In a government constituted like ours, no great measure can be successful without the concurrence of the efforts of many influential me; and now that we look back on this, we cannot but see that, while no one man can we give all the credit, there is enough to divide and give us an ample share to every one of those who were instrumental in bringing everything to a successful conclusion.

No more fitting words can be chosen to close this paper than those used by Mr. Morris in the Commissioner's Report of 1812:

"The life of an individual is short. The time is not distant when those who make this report will have passed away. But we can fix no term to the existence of a State; and the first wish of a patriot's heart is, that his own may be eternal.
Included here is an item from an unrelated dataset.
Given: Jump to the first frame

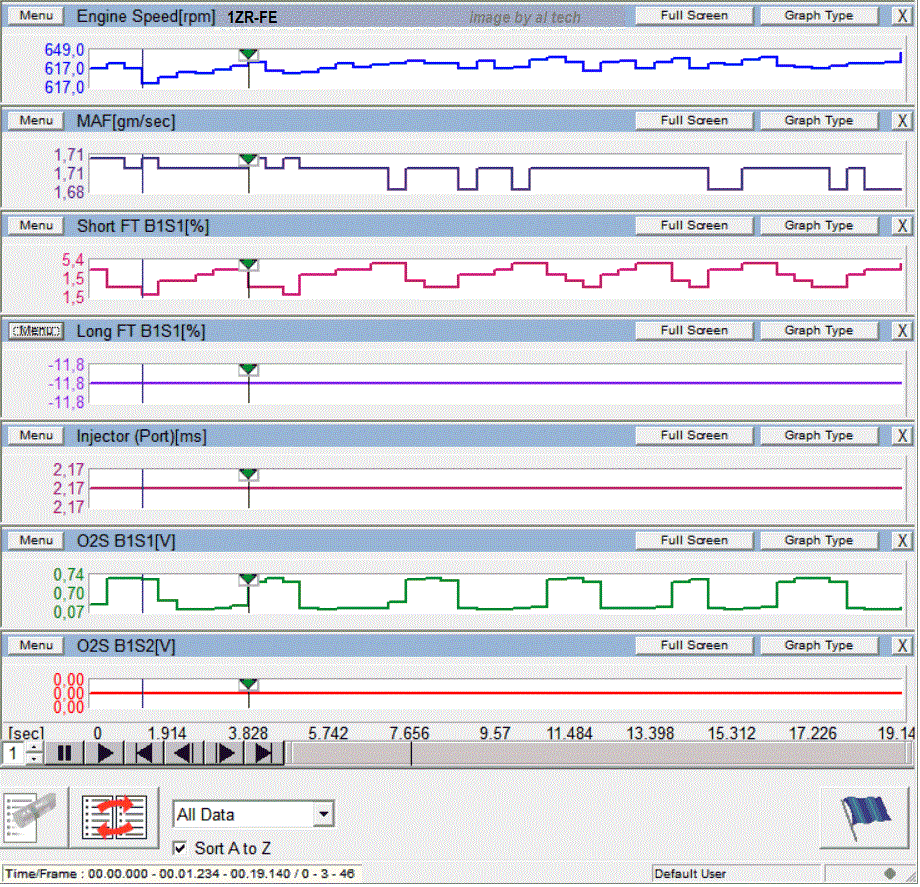Looking at the screenshot, I should click(x=144, y=753).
But whatever limit may have been assigned to the duration of New York by those eternal decrees which established the heavens and the earth, it is hardly to be expected that she will be blotted from the list of political societies before the effects here predicted shall have been sensibly felt. And even when, by the flow of that perpetual stream which bears all human institutions away, our Constitution shall be dissolved and our laws be lost, still the descendants of our children's children will remain. The same mountains will stand, the same river's flow, new moral combinations will be formed on the old physical foundations, and the extended line of remote posterity, after the lapse of thousands of years, and the ravages of repeated revolutions; when the records of history shall have been obliterated, and the tongue of tradition have converted the shadowy remembrance of ancient events into childish tales of miracle, -- this national work shall remain. It shall bear testimony to the genius, the learning, the industry and intelligence of the present age."